■ Dataset content
++++++

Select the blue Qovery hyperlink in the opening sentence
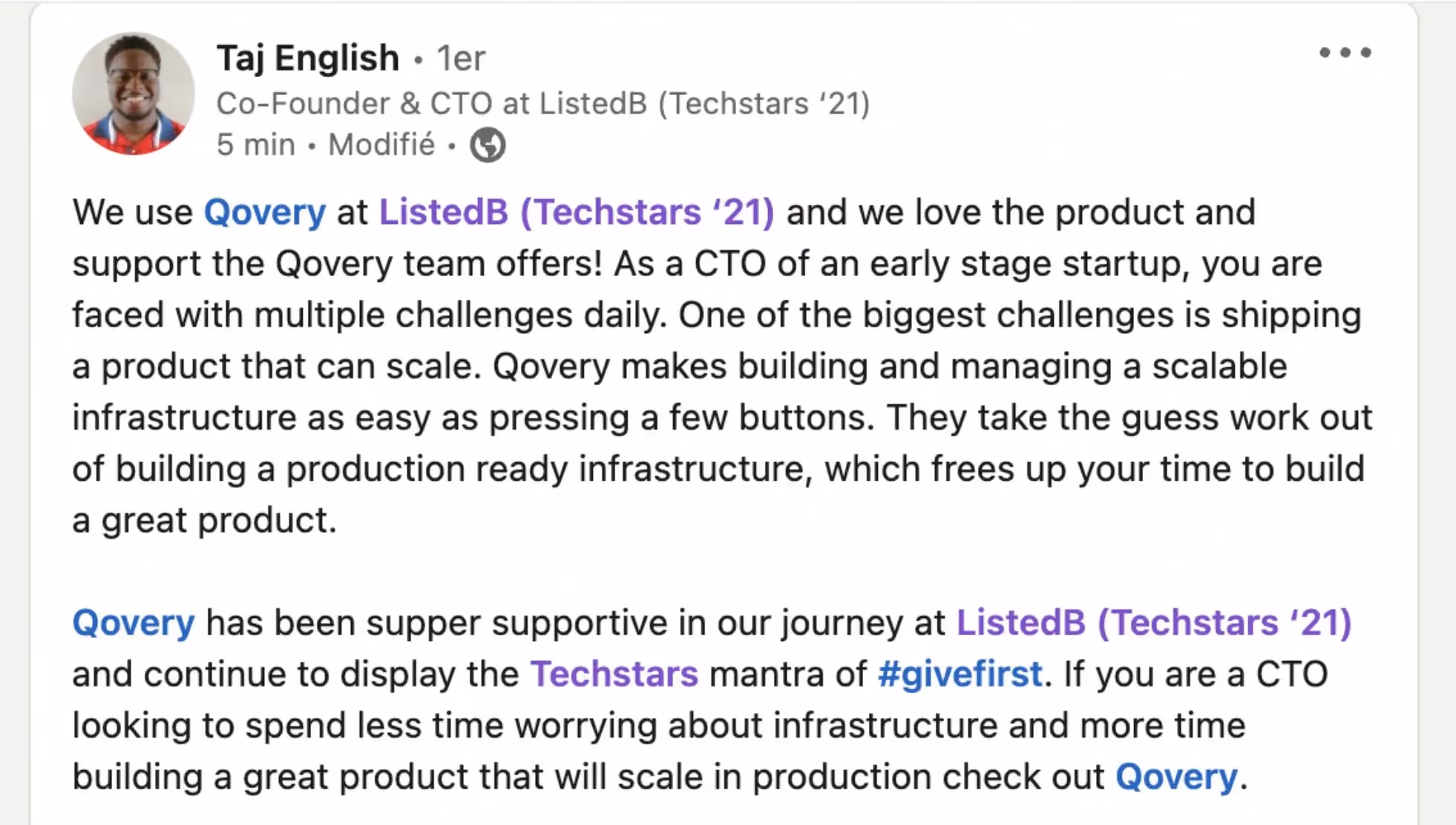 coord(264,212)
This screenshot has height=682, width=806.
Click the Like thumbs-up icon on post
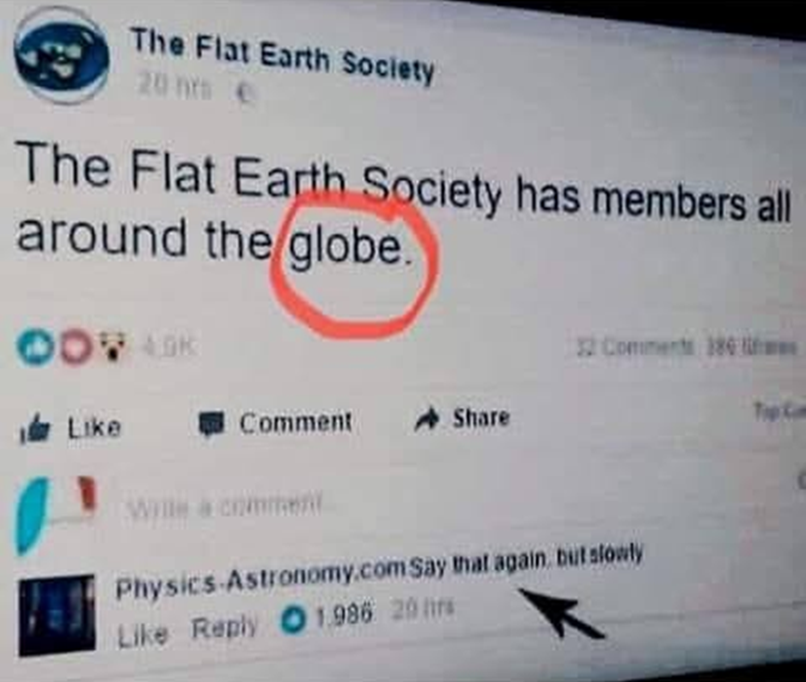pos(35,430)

++++++

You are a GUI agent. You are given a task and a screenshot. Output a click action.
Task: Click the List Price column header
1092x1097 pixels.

++++++

■ Exercise instructions
Send back exactly the lines of the listing above starting at the one with "You are a GUI" and ending at the one with "1092x1097 pixels.", inclusive, and no others.

■ Solution to this problem
You are a GUI agent. You are given a task and a screenshot. Output a click action.
Task: Click the List Price column header
1092x1097 pixels.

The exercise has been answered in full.